## Check the setup and connect to the database

In [None]:
%run "010-check_setup.ipynb"

# Tables from SAP HANA

In [None]:
column_id="PassengerId"
column_label="Survived"
features_subset=[
            "NameFirstLetter",
            "FarePerPerson",
            "SibSp",
            "ParCh",
            "Gender",
            "PClass",
            "Embarked",
            "Title",
            "Age",
            "PersonsPerTicket"
]

In [None]:
hdf_titanic_train = myconn.table("DATA_LABELED_FE").select(
            [column_id]+features_subset+[column_label]
        ).cast(column_label, 'NVARCHAR(1)')

# Model training with different [Hyperparameters](https://en.wikipedia.org/wiki/Hyperparameter_(machine_learning))

In [None]:
import hana_ml.algorithms.pal.unified_classification as hml_uc

In [None]:
rdt_params = dict(random_state=2,
                  min_samples_leaf=10,
                  n_estimators=5,
                  max_depth=2)

In [None]:
uc_rdt_v6 = hml_uc.UnifiedClassification(func='RandomDecisionTree', **rdt_params)

In [None]:
uc_rdt_v6.fit(
    data=hdf_titanic_train,
    key='PassengerId', label='Survived',
    training_percent=0.8,
    partition_method='stratified', stratified_column='Survived', 
    partition_random_state=2
);

In [None]:
uc_rdt_v6.get_parameters()

## Generate a model report

In [None]:
from hana_ml.visualizers.unified_report import UnifiedReport
UnifiedReport(uc_rdt_v6).build().display()

## Debrief the model

In [None]:
from hana_ml.visualizers.model_debriefing import TreeModelDebriefing

In [None]:
TreeModelDebriefing.tree_debrief_with_dot(uc_rdt_v6.model_[0]);

# Store the model

In [None]:
from hana_ml.model_storage import ModelStorage

In [None]:
ms = ModelStorage(myconn)

In [None]:
uc_rdt_v6.name = 'CodeJam-Titanic-Classification'
uc_rdt_v6.version = 6

In [None]:
ms.save_model(model=uc_rdt_v6, if_exists='replace', save_report=False)

In [None]:
ms.list_models()

# Call prediction

In [None]:
hdf_titanic_test=myconn.table('DATA_TO_PREDICT_FE').select(
            [column_id]+features_subset
        )

In [None]:
hdf_res = uc_rdt_v6.predict(hdf_titanic_test, key = 'PassengerId')

In [None]:
display(hdf_res.select('PassengerId', 'SCORE', 'CONFIDENCE').head(4).collect())

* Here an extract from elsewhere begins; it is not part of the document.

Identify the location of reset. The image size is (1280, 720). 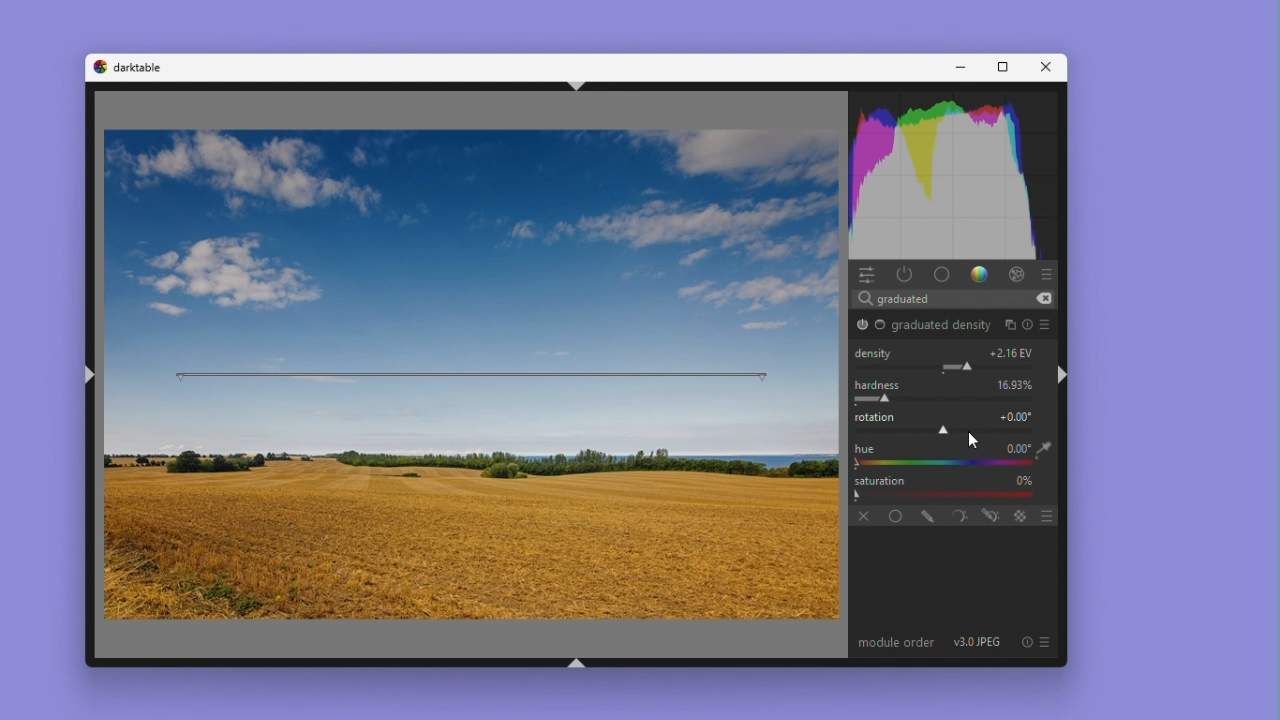
(1026, 642).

## Global Interpretation using [Shapley values](https://en.wikipedia.org/wiki/Shapley_value#In_machine_learning)

Create Shapley explainer to explain the output of machine learning model: https://help.sap.com/doc/cd94b08fe2e041c2ba778374572ddba9/latest/en-US/hana_ml.visualizers.html#hana_ml.visualizers.model_debriefing.TreeModelDebriefing.shapley_explainer

In [None]:
from hana_ml.visualizers.model_debriefing import TreeModelDebriefing
import numpy as np

In [None]:
#np.set_printoptions(legacy="1.25")

shapley_explainer = TreeModelDebriefing.shapley_explainer(hdf_res, hdf_titanic_test, key='PassengerId', label='Survived')
shapley_explainer.summary_plot()